### EXERCISE REQUIREMENTS
Find the line containing "Enable word wrap in the text editor" in the entries below. Restate it and each line after it, word for word, up to and including the line containing "has height=737, width=1099.".

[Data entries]
::::::

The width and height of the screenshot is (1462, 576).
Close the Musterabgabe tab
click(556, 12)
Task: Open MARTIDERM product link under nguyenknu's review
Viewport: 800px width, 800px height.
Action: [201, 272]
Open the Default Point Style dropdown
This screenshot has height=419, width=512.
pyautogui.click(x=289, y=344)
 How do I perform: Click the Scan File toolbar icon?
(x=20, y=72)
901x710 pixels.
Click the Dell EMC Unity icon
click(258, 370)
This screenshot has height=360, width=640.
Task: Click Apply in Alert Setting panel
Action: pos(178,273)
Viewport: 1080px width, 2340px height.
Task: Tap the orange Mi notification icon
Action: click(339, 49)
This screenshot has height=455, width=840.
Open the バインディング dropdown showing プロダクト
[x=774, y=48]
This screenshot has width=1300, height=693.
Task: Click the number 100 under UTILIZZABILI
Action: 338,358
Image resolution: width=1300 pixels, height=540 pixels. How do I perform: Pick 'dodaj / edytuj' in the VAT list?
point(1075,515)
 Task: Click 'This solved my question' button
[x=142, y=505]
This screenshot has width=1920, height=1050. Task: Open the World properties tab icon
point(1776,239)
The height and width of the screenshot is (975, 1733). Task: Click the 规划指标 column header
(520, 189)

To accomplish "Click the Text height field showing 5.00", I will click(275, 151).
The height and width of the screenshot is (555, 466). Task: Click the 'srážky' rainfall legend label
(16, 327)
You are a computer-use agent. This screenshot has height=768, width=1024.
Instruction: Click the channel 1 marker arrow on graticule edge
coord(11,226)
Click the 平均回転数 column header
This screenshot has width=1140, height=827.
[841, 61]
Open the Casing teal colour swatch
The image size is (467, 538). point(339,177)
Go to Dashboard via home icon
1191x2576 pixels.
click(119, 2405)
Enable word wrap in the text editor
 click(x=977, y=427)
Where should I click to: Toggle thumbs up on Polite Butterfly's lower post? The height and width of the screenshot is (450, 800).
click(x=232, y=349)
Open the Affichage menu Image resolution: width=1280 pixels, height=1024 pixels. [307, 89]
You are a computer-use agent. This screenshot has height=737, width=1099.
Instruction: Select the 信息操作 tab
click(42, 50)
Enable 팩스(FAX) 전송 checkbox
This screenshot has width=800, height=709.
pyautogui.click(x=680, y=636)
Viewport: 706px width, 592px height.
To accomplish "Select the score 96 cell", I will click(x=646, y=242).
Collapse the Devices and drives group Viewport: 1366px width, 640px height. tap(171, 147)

::::::

### RESPONSE TO THIS TASK
Enable word wrap in the text editor
 click(x=977, y=427)
Where should I click to: Toggle thumbs up on Polite Butterfly's lower post? The height and width of the screenshot is (450, 800).
click(x=232, y=349)
Open the Affichage menu Image resolution: width=1280 pixels, height=1024 pixels. [307, 89]
You are a computer-use agent. This screenshot has height=737, width=1099.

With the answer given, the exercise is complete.